### Text section
The EMD GT26 Locomotive Series made their debut in 1967 after the rise in popularity of the American EMD SD40. Designed to meet most First World, Second World and Third World countries, the GT26 Series were now equipped with a turbocharged high horsepower EMD 645 Series engine as well as six axle HT-C trucks to provide better traction effort at slow speeds. Based on customer input, the GT26 Series would be defined by various designations that suit the customer's railway operations.

The standard suffix after the GT26 designation was the use of six-axle trucks (C); following the C designation, the customer had the option to purchase specific traction motors to fit Narrow Gauge (U) or Broad Gauge (W) rails. It was also around the mid 1970s that customers began to purchase EMD Dash 2 electronics to simplify maintenance.

### Recorded information
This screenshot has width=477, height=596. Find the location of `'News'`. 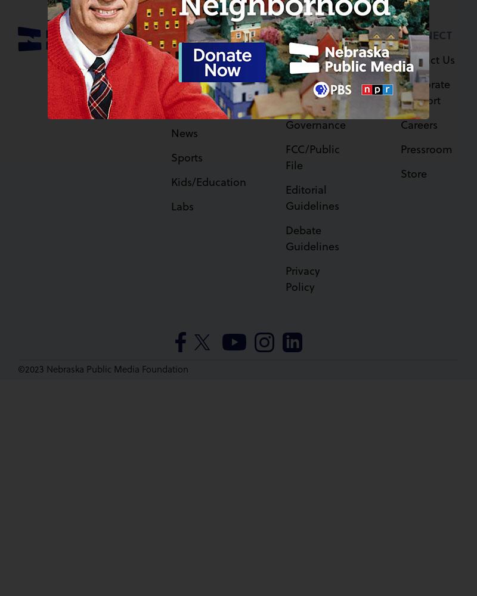

'News' is located at coordinates (183, 131).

### Problems to solve
a) According to the locomotive text, in what year did the EMD GT26 Locomotive Series make its debut?
b) Copy out the locomotive text starting with "The EMD GT26" and going on through "customer's railway operations.", with "customer input" swapped for "client feedback".

### Per-task answers
a) 1967

b)
The EMD GT26 Locomotive Series made their debut in 1967 after the rise in popularity of the American EMD SD40. Designed to meet most First World, Second World and Third World countries, the GT26 Series were now equipped with a turbocharged high horsepower EMD 645 Series engine as well as six axle HT-C trucks to provide better traction effort at slow speeds. Based on client feedback, the GT26 Series would be defined by various designations that suit the customer's railway operations.